Mereka lalu merundingkan
cara menjebak penguntit Sutar.
“Saya minta sobat Lugasi,
Loyo dan Brewok membantu sobat Sutar menjebak mereka, tetapi ingat jangan
mencelakai mereka karena kita belum tahu siapa yang menyuruh dan apa
tujuannya,” kata Andragi.
“Baik sobat Andragi, akan
kami kerjakan sebaik-baiknya.” jawab Lugasi.
Meskipun selalu tampak
jenaka, namun Lugasi selalu bersungguh-sungguh bila melakukan tugas-tugas yang
mulia.
Dua hari kemudian
terlihat Sutar berjalan menuju Poruteng sambil membawa beberapa umbi singkong
ajaib. Setiba di pasar ia langsung menuju warung makan untuk menemui Komir dan
Kepos yang ternyata sudah menantinya.
“Kami kira kisanak tidak
datang hari ini. Kami sudah lama menunggu,” kata Komir.
“Oh, maaf, saya harus
pergi mengambil singkong dulu sebelum kesini.” jawab Sutar. “Ini barangnya,
silakan.”
Transaksi jual beli
terjadi dan Kepos diminta untuk membawa singkong ajaib itu ke rumahnya untuk di
simpan.
Sementara itu Komir
mencoba mengorek informasi dari Sutar dengan pura-pura ingin menjadi penjual
singkong ajaib itu karena prospeknya bagus. Banyak orang yang ingin membeli karena
ukurannya yang aduhai besarnya.
“Wah, kisanak akan
menjadi pesaing saya nantinya disini,” kilah Sutar.
“Tentu tidak kisanak,
saya akan menjual ditempat lain dan saya akan menyetor sebagian keuntungan
untuk kisanak.
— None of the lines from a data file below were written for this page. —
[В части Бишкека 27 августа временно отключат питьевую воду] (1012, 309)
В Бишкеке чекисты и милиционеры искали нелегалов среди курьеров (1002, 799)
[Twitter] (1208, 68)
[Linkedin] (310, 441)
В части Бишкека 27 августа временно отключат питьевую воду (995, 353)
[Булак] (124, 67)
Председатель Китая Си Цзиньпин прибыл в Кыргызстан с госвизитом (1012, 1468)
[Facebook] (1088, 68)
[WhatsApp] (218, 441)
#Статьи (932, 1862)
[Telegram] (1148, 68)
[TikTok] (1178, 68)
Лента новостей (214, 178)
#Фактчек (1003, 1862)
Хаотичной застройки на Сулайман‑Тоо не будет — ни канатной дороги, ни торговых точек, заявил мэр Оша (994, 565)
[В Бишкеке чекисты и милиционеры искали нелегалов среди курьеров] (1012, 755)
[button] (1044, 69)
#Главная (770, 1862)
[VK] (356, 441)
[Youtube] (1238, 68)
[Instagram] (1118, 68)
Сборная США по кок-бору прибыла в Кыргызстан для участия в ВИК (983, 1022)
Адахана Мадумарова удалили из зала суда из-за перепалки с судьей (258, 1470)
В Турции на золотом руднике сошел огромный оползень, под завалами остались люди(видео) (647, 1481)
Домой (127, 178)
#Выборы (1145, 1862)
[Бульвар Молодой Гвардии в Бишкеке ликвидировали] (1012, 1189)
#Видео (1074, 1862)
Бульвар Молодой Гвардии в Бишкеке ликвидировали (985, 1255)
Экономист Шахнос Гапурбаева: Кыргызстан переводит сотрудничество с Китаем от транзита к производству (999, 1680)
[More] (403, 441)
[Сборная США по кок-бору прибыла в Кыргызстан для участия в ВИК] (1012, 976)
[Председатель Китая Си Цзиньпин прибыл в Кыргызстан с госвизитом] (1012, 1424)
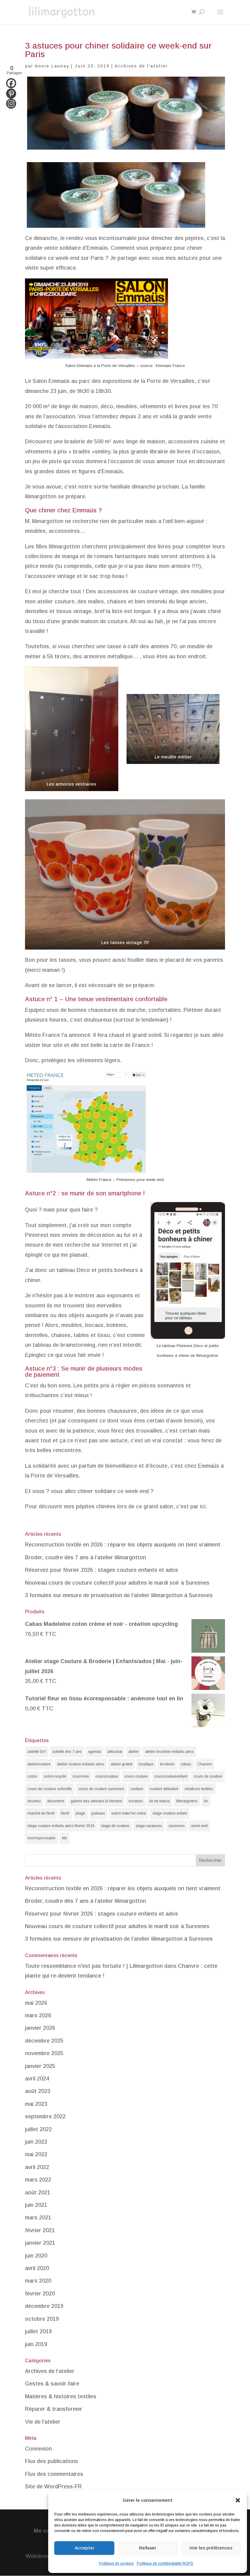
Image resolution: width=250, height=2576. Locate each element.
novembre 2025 (44, 2053)
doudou (34, 1801)
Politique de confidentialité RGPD (165, 2563)
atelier (133, 1751)
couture (136, 1789)
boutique (146, 1764)
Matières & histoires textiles (60, 2396)
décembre (55, 1801)
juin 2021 (36, 2205)
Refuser (147, 2547)
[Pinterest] (11, 94)
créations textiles (198, 1789)
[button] (238, 2500)
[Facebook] (11, 83)
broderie (167, 1764)
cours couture (136, 1776)
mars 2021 (38, 2217)
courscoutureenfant (170, 1776)
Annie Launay (52, 66)
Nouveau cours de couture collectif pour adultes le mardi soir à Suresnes (117, 1583)
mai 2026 (36, 2003)
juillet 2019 (38, 2331)
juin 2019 (36, 2344)
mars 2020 (38, 2281)
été (64, 1838)
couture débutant (164, 1789)
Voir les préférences (210, 2547)
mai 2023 (36, 2104)
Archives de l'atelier (141, 66)
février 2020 (40, 2294)
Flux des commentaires (54, 2474)
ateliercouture (39, 1764)
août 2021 (37, 2192)
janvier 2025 (40, 2066)
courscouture (106, 1776)
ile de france (159, 1801)
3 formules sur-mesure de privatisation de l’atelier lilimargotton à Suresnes (119, 1595)
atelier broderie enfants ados (169, 1751)
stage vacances (149, 1826)
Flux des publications (51, 2461)
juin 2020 (36, 2256)
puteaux (98, 1813)
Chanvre (205, 1764)
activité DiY (36, 1751)
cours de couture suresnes (101, 1789)
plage (80, 1813)
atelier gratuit (121, 1764)
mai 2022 (36, 2154)
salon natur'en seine (128, 1813)
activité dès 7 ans (67, 1751)
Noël (65, 1813)
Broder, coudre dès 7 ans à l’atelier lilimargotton (85, 1557)
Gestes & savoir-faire (52, 2384)
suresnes (177, 1826)
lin (206, 1801)
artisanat (114, 1751)
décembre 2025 (44, 2041)
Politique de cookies (116, 2563)
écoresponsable (41, 1838)
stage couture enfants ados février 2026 (61, 1826)
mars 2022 (38, 2180)
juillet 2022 (38, 2129)
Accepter (84, 2547)
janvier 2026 (40, 2028)
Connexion (38, 2449)
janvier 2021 (40, 2243)
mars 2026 (38, 2015)
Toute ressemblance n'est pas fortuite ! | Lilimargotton (94, 1966)
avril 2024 (37, 2079)
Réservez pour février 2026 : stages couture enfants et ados (101, 1570)
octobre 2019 (42, 2319)
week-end (199, 1826)
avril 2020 (37, 2268)
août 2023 (37, 2091)
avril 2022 (37, 2167)
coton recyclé (55, 1776)
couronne (81, 1776)
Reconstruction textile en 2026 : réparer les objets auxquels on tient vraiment (122, 1545)
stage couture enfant (169, 1813)
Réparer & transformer (53, 2409)
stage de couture (115, 1826)
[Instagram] (11, 104)
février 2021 (40, 2230)
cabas (186, 1764)
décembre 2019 (44, 2306)
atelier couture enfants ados (80, 1764)
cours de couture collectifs (49, 1789)
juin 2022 (36, 2142)
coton (32, 1776)
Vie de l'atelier (42, 2422)
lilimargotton (187, 1801)
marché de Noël (41, 1813)
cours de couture (208, 1776)
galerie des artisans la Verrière (96, 1801)
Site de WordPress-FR (53, 2486)
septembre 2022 (45, 2116)
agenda (94, 1751)
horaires (136, 1801)
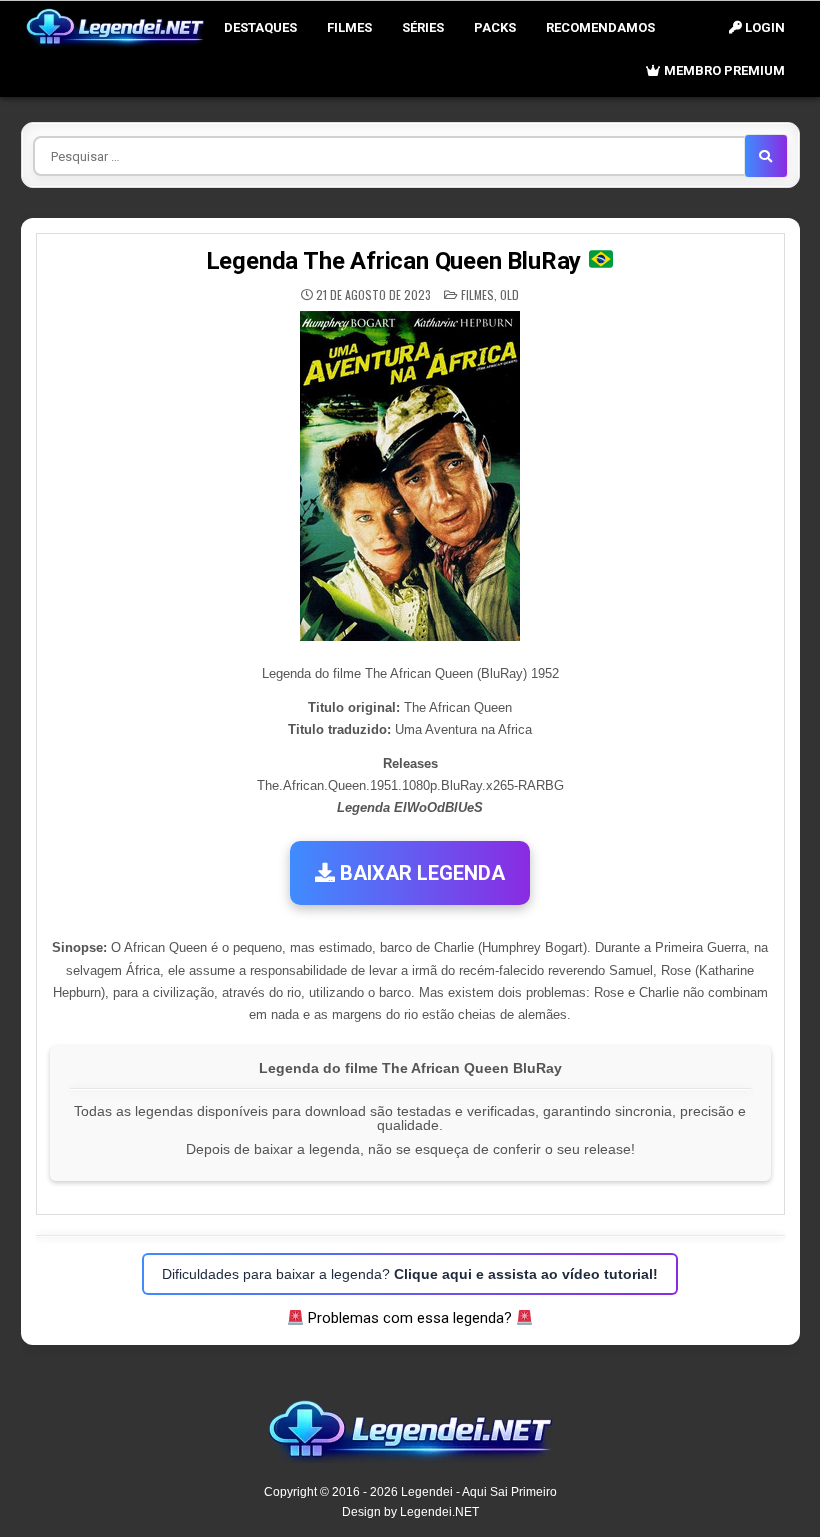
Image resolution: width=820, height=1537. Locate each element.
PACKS (495, 27)
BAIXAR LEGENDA (420, 873)
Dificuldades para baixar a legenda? (410, 1274)
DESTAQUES (260, 27)
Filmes (349, 27)
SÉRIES (423, 27)
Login (763, 27)
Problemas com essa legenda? (410, 1318)
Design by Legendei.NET (410, 1512)
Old (509, 294)
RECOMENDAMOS (600, 27)
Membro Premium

Hitung-hitung saya membantu kisanak menjual singkong ajaib ini
di tempat lain,” jawab Komir.
“Hmmm, kedengarannya
menarik. Bagaimana perhitungannya,” tanya Sutar pura-pura tertarik.
Sementara itu Kepos sudah
kembali dan bergabung lagi dalam pembicaraan itu.
“Begini kisanak, kita
sama-sama pergi ke tempat singkong ajaib ini dan kisanak menentukan harga
jualnya. Nah saya akan membayar 4 bagian kepada kisanak dan saya mendapat 6
bagian,” jelas Komir, otak dagangnya lumayan encer.
“Artinya, setiap singkong
yang kisanak dapatkan dari sana saya akan mendapat 4 bagian, begitu..??” tanya
Sutar menunjukkan mimik serakah.
“Ya begitu. Anggap saja
sebagai upeti saya kepada kisanak karena jasa kisanak menunjukkan tempat asal
singkong besar ini,” jawab Komir dengan senyum mengembang karena perangkapnya
akan berhasil.
“Betul kisanak, saya juga
mau membagi 4 bagian kepada kisanak. Jadi kisanak dapat 8 bagian dari kami
berdua. Kisanak akan dapat bagian yang paling besar, Kami berdua masing-masing
hanya dapat 6 bagian, sedangkan kisanak dapat 8 bagian dari kami. Belum lagi
hasil kerja kisanak sendiri,” cerocos Kepos seperti burung beo birahi.
“Hmmm...ya, kelihatannya
menarik, tapi .....” kata Sutar ragu.
“Tapi kenapa kisanak..??”
kejar Komir.
“Tempatnya jauh di dalam
hutan, dan hutannya angker karena ada penunggunya. Saya tidak tahu apakah
penunggunya berkenan saya datang membawa teman atau tidak. Jangan-jangan saya
juga nanti dilarang ke sana lagi,” sesal Sutar.
Komir buru-buru merogoh
kantongnya dan memperlihatkan 3 keping uang perak, dan berkata,
“Ini, ada baiknya kita coba, Kami akan berusaha sesopan mungkin di wilayah kekuasaanya. Tidak bertindak gegabah mengganggu ketenangannya,” kata Komir sambil menjejalkan koin perak itu ke tangan Sutar.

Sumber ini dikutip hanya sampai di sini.